(EXERCISE OBJECTIVE) Beginning at whichever line contains "Task: Open Top up Wallet menu item", reproduce each line of the records below word for word, ending with the last, and add nothing.

(WORKING DATA)
☆ ☆ ☆

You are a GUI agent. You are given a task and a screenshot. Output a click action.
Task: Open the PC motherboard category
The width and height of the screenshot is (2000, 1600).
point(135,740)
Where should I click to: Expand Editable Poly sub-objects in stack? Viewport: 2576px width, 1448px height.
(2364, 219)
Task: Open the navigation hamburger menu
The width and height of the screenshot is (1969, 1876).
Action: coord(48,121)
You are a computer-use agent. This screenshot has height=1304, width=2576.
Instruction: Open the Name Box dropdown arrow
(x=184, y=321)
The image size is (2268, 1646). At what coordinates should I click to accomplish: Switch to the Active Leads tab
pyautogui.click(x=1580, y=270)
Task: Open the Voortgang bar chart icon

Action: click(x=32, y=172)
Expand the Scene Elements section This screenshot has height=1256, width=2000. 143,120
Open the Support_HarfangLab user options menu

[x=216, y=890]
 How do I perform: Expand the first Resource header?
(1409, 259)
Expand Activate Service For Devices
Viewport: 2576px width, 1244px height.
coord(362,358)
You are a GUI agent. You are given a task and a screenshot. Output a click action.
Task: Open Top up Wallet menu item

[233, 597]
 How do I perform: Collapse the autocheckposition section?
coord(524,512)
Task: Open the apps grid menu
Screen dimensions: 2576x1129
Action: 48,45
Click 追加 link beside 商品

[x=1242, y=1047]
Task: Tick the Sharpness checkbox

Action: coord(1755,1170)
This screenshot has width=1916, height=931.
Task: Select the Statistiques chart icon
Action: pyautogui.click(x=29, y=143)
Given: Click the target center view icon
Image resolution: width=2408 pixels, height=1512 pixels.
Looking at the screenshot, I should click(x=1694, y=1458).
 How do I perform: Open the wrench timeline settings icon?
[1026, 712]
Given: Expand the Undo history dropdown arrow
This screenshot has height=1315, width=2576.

☆ ☆ ☆

(YOUR SOLUTION)
Task: Open Top up Wallet menu item

[233, 597]
 How do I perform: Collapse the autocheckposition section?
coord(524,512)
Task: Open the apps grid menu
Screen dimensions: 2576x1129
Action: 48,45
Click 追加 link beside 商品

[x=1242, y=1047]
Task: Tick the Sharpness checkbox

Action: coord(1755,1170)
This screenshot has width=1916, height=931.
Task: Select the Statistiques chart icon
Action: pyautogui.click(x=29, y=143)
Given: Click the target center view icon
Image resolution: width=2408 pixels, height=1512 pixels.
Looking at the screenshot, I should click(x=1694, y=1458).
 How do I perform: Open the wrench timeline settings icon?
[1026, 712]
Given: Expand the Undo history dropdown arrow
This screenshot has height=1315, width=2576.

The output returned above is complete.